The objectives of this project were to enhance the CGA system and to use the system to:

• Determine the relationship between rank and the fusible reflectance range for an additional six coals from different Australian coal basins;
• Characterise coal blends;
• Investigate the transformation of major minerals during Coking;
• Validate the CGA analysis of standard petrographic samples to determine the fusible and infusible constituents.

During project C21059, the CGA system was used to analyse matched coal and coke halves to determine the fusible reflectance range for six Australian coking coals of different ranks. These results showed that the reflectance range for the fusible inertinite was greatest for the lowest rank coals and decreased with increasing rank. The first goal of this project was to analyse an additional six Australian coals using the same methodology, increasing the total number of samples to twelve, which allowed us to confirm the relationship between the fusible inertinite reflectance range and coal rank identified during C21059.

The second project goal was to modify the CGA system to analyse coal blends to provide:

• Details on the overall size distribution of the coals in the blend;
• Maceral and grain type abundances for the individual coals in simple blends; and
• Breakdown of inertinite into fusible and infusible inertinite for each coal.
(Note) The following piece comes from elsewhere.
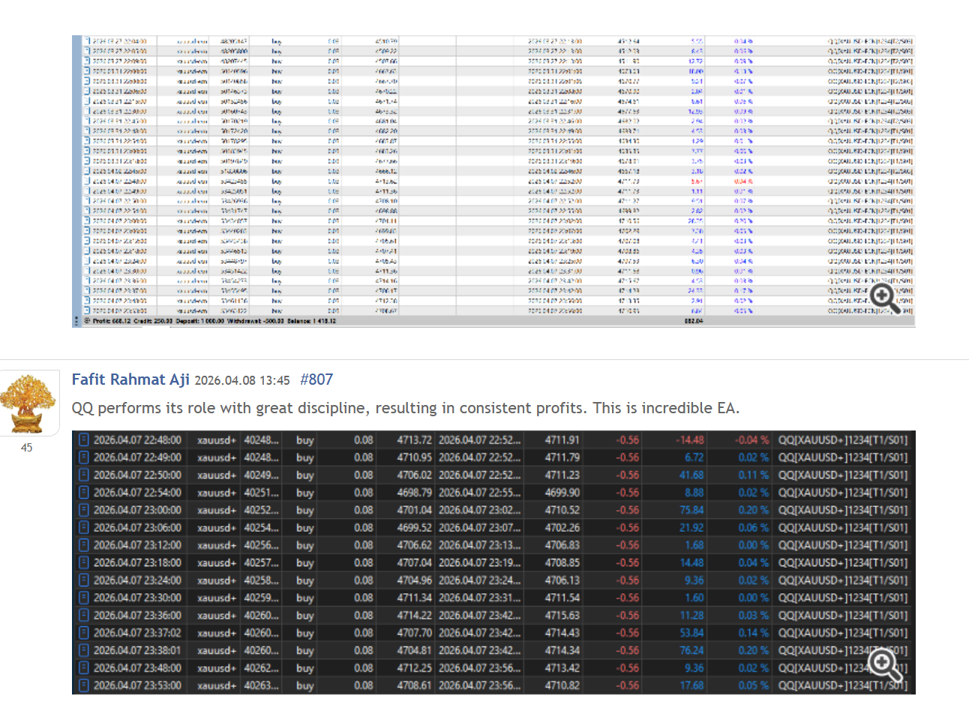Click the document icon beside the 2026.04.07 22:48:00 trade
The third objective of the project was to investigate mineral transformation during coking and mineral interactions with the organic matrix by analysing the matching individual mineral grains in the coal and coke sample halves. This approach identified that the size and compositional transformation of minerals during the coking process is primarily based on the chemical composition of the original minerals and their associations with the organic material within the parent coal particles and in the resulting coke material. More work is, however, required to obtain a better understanding of the evolution of mineral phases and the mineral/maceral interactions that may have occurred during coking.